**Exercise data:**
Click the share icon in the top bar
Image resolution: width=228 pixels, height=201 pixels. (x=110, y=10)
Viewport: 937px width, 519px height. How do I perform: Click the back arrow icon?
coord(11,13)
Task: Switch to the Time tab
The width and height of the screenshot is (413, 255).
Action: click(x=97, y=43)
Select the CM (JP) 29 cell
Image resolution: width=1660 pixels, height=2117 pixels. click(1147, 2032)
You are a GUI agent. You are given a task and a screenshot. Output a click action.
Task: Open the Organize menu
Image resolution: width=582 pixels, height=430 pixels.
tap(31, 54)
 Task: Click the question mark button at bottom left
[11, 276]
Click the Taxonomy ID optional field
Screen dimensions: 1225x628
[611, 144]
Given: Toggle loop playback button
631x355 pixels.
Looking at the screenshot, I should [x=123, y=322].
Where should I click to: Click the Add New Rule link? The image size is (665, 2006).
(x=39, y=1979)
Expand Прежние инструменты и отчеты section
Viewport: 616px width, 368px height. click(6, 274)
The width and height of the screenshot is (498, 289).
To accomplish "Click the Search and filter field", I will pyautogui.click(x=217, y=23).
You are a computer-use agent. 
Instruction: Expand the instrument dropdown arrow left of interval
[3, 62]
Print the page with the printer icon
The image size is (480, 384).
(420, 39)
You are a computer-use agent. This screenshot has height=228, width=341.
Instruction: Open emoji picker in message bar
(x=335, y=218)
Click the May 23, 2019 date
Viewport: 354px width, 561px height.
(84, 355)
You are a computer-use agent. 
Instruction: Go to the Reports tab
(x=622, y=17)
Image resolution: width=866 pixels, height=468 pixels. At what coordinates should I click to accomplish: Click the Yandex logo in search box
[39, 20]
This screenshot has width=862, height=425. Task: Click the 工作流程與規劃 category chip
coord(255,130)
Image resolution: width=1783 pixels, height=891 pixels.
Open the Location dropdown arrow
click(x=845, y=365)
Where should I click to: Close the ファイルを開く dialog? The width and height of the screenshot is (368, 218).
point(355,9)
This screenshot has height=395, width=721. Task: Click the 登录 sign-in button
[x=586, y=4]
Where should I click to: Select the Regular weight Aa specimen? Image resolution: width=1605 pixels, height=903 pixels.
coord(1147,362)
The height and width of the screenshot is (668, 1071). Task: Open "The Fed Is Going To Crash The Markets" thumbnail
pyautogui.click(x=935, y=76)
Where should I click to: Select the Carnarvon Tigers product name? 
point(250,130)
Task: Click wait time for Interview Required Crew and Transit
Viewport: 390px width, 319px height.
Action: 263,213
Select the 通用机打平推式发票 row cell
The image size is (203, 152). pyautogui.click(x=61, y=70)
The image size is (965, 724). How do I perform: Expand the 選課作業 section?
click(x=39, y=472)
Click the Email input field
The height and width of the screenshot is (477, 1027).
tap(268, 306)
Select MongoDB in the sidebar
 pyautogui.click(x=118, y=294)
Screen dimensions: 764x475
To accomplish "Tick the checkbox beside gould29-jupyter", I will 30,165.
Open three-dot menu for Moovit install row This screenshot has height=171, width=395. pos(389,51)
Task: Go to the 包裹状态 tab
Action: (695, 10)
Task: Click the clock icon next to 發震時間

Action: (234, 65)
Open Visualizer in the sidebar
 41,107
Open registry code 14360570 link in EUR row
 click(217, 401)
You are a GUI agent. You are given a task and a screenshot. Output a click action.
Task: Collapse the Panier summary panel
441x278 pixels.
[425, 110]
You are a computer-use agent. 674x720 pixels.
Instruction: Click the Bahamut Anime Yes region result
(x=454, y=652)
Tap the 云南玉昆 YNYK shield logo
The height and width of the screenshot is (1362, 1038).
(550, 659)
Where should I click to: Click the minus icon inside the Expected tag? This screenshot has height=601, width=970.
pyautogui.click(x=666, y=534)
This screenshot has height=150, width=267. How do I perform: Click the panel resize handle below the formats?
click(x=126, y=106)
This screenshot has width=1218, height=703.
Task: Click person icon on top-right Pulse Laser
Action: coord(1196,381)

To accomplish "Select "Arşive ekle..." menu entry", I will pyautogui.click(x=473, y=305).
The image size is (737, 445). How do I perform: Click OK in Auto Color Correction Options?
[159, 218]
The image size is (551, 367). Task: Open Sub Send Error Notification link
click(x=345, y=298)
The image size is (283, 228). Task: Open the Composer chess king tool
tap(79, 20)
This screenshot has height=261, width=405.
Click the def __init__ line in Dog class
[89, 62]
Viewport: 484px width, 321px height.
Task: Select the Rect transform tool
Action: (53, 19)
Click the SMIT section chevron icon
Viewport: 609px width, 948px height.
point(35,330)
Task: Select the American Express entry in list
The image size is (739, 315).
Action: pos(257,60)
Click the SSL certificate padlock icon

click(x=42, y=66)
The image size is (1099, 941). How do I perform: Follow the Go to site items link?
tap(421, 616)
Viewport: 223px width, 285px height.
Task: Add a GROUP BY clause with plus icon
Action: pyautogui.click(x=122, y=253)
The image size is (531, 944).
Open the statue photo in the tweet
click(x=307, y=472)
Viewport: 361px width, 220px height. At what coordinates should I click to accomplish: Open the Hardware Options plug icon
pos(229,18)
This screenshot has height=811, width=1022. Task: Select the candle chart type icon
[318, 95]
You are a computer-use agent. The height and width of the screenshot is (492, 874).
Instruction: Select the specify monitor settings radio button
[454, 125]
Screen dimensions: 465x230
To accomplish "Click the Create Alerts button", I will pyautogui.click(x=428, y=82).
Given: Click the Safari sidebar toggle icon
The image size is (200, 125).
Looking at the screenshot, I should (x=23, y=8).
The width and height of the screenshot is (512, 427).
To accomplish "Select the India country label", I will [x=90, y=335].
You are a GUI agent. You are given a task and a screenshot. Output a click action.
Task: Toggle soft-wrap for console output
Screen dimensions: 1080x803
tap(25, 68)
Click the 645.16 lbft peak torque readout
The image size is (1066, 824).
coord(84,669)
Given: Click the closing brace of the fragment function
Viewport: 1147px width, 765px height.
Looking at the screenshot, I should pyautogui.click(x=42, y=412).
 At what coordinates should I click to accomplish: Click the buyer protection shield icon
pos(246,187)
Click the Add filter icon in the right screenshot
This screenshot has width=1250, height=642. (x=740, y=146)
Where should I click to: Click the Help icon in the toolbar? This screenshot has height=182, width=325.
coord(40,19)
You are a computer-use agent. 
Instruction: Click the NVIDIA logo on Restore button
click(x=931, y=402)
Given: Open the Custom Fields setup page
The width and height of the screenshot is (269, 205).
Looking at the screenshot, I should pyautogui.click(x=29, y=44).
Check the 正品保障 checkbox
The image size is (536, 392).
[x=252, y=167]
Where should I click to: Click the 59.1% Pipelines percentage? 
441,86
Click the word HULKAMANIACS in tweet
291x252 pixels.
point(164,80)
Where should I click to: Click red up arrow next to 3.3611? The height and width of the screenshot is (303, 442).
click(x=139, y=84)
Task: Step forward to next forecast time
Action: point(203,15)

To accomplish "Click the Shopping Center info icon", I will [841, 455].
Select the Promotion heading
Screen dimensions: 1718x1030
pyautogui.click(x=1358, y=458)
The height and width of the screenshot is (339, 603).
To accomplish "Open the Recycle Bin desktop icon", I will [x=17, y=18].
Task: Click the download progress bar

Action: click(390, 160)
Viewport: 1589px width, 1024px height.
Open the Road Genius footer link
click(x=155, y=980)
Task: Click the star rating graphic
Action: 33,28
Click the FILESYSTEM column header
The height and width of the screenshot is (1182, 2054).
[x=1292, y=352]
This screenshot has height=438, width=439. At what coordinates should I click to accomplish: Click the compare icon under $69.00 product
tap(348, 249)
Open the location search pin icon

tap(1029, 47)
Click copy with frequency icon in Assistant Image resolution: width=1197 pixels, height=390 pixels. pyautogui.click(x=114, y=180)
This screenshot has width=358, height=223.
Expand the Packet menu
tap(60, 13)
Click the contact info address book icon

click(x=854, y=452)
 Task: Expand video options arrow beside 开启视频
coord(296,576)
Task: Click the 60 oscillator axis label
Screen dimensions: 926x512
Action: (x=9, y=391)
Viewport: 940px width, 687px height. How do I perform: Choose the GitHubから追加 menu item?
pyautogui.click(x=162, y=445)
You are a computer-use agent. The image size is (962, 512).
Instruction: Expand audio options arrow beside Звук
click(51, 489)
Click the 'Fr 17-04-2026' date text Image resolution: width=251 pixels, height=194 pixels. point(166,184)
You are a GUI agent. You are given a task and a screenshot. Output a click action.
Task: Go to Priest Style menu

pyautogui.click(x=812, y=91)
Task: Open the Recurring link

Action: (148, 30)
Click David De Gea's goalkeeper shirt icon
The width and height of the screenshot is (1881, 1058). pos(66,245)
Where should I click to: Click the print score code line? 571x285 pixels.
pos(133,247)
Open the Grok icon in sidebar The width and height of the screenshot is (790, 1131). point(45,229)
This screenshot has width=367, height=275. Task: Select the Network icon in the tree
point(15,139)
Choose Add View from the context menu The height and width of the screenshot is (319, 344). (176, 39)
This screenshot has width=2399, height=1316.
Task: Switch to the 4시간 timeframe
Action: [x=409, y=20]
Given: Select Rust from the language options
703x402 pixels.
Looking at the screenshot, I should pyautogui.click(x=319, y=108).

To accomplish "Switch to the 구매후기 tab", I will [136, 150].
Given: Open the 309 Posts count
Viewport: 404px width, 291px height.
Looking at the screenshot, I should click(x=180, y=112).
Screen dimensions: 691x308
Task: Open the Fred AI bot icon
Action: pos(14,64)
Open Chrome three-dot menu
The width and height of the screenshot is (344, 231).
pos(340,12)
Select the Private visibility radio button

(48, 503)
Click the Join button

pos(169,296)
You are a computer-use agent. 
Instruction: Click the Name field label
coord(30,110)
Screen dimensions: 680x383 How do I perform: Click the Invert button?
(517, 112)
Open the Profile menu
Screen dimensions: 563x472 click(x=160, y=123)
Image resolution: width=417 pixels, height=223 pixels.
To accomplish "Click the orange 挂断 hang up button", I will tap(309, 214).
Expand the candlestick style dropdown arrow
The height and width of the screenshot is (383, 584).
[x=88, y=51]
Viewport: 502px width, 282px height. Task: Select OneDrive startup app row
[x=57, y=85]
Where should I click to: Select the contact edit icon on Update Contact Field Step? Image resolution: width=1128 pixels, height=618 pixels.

**What is asked:** Set out the material above as a numbered list, one line per item and blank lines left out. Start at the line containing "The width and height of the screenshot is (498, 289)." and end at the line containing "point(250,130)", including both.

**Answer to this exercise:**
1. The width and height of the screenshot is (498, 289).
2. To accomplish "Click the Search and filter field", I will pyautogui.click(x=217, y=23).
3. You are a computer-use agent. 
4. Instruction: Expand the instrument dropdown arrow left of interval
5. [3, 62]
6. Print the page with the printer icon
7. The image size is (480, 384).
8. (420, 39)
9. You are a computer-use agent. This screenshot has height=228, width=341.
10. Instruction: Open emoji picker in message bar
11. (x=335, y=218)
12. Click the May 23, 2019 date
13. Viewport: 354px width, 561px height.
14. (84, 355)
15. You are a computer-use agent. 
16. Instruction: Go to the Reports tab
17. (x=622, y=17)
18. Image resolution: width=866 pixels, height=468 pixels. At what coordinates should I click to accomplish: Click the Yandex logo in search box
19. [39, 20]
20. This screenshot has width=862, height=425. Task: Click the 工作流程與規劃 category chip
21. coord(255,130)
22. Image resolution: width=1783 pixels, height=891 pixels.
23. Open the Location dropdown arrow
24. click(x=845, y=365)
25. Where should I click to: Close the ファイルを開く dialog? The width and height of the screenshot is (368, 218).
26. point(355,9)
27. This screenshot has height=395, width=721. Task: Click the 登录 sign-in button
28. [x=586, y=4]
29. Where should I click to: Select the Regular weight Aa specimen? Image resolution: width=1605 pixels, height=903 pixels.
30. coord(1147,362)
31. The height and width of the screenshot is (668, 1071). Task: Open "The Fed Is Going To Crash The Markets" thumbnail
32. pyautogui.click(x=935, y=76)
33. Where should I click to: Select the Carnarvon Tigers product name? 
34. point(250,130)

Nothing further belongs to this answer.